John Curran’s first suggestion was Andrew Garve who also wrote as Roger Bax and Paul Somers. His books were set all over the world and he excelled in constructing innovative plots. Particularly recommended was A Touch of Larceny, later made into a film starring James Mason. Curran’s second recommendation was Helen McCloy who also wrote intriguing plots, many involving psychoanalyst Dr Basil Willing. She Walks Alone was commended as an Agatha Christie style thriller.

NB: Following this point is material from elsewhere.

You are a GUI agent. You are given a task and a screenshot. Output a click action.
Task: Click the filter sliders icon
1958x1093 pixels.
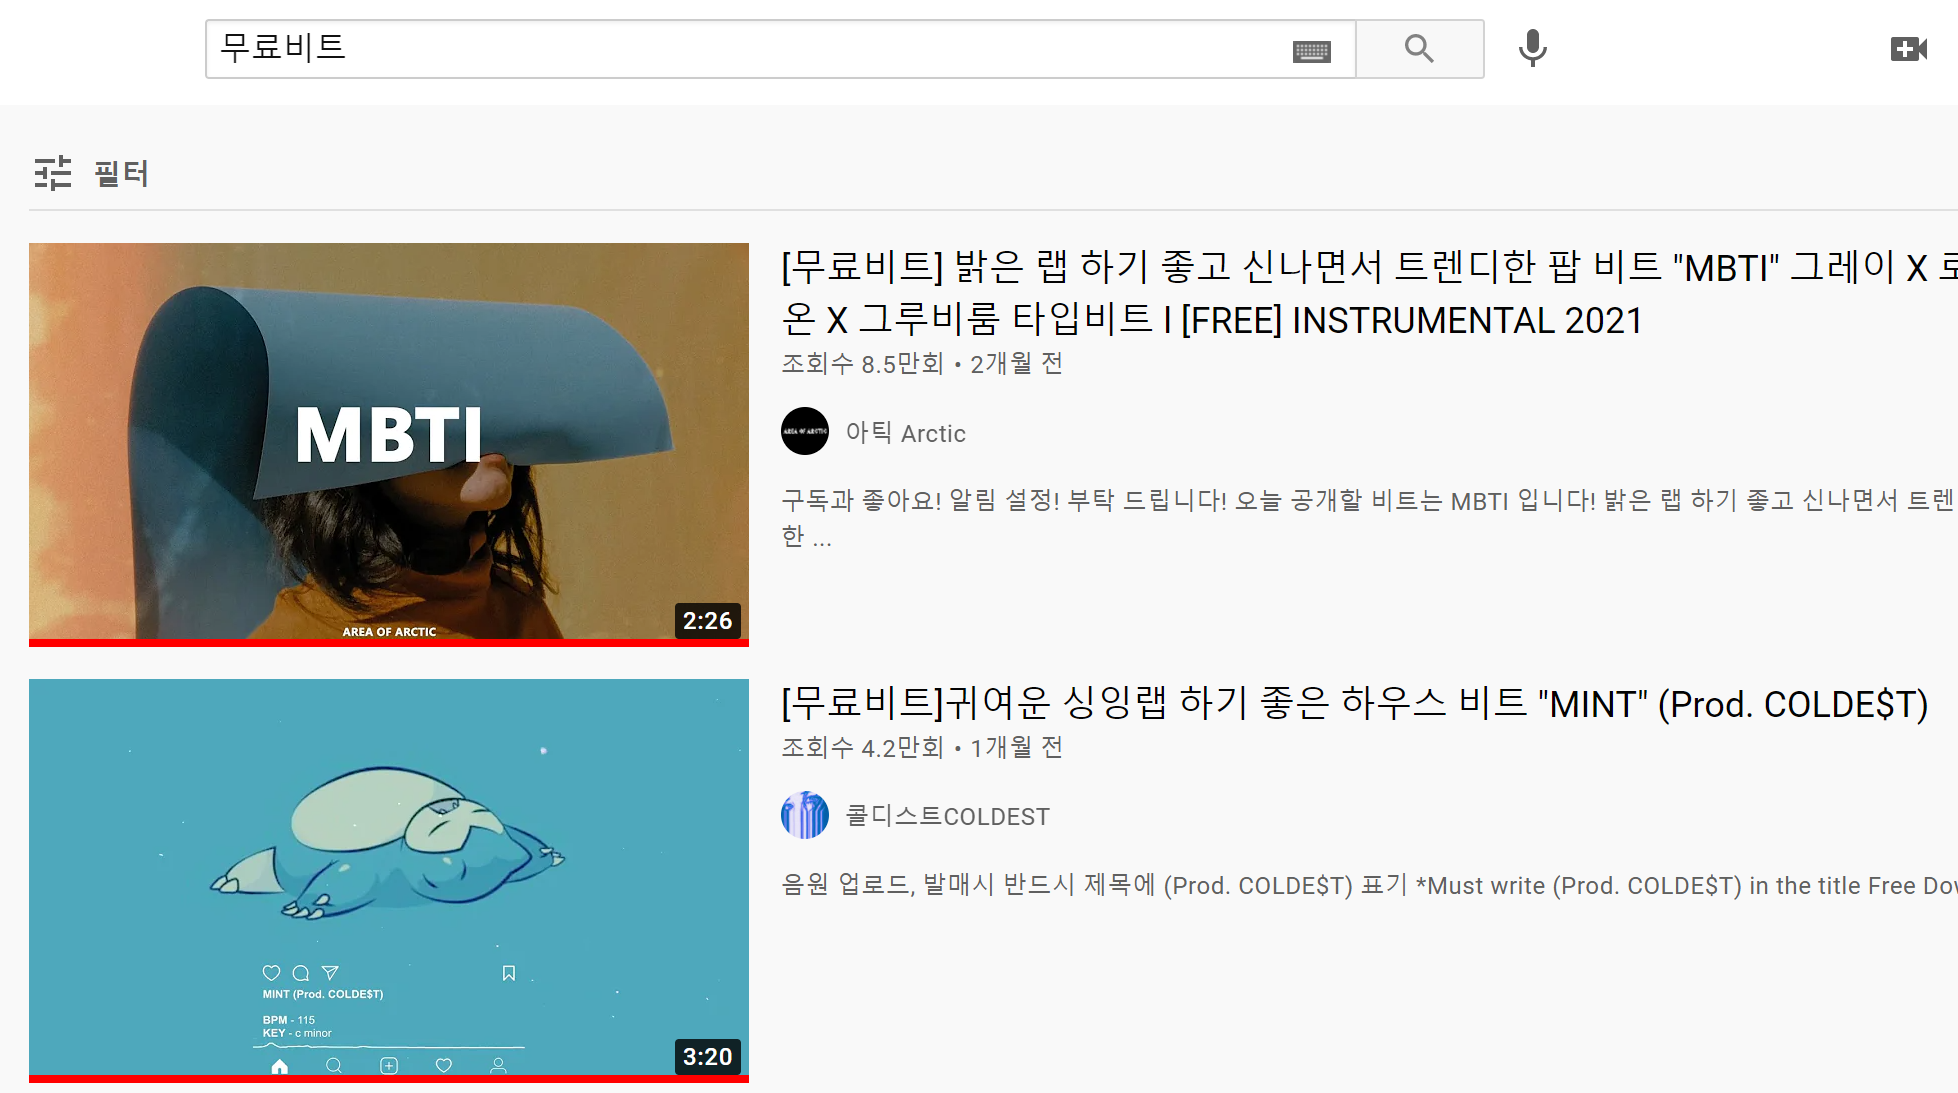click(x=53, y=173)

Caroline Todd, one half of the writing duo Charles Todd, recommended two authors. The first, Evelyn Anthony, had a varied career switching from historical fiction to Cold War stories and then thrillers. Her famous book The Tamarind Seed was made into a film starring Julie Andrews and Omar Shariff. The second recommendation was Raphael Sabatini, once famed for his adventures such as Scaramouche and Captain Blood but who has now slipped into obscurity.

So some great recommendations from an interesting panel discussion. During the question and answer session it was asked why these writers, most of whom were once immensely popular, have dropped into obscurity. The consensus was that there is a random element as to which writers survive to become classics although some styles of writing did go out of fashion.

An excellent panel and Abe Books should be doing some some trade with me in the near future. Have you read any of these authors and do you think their obscurity is undeserved?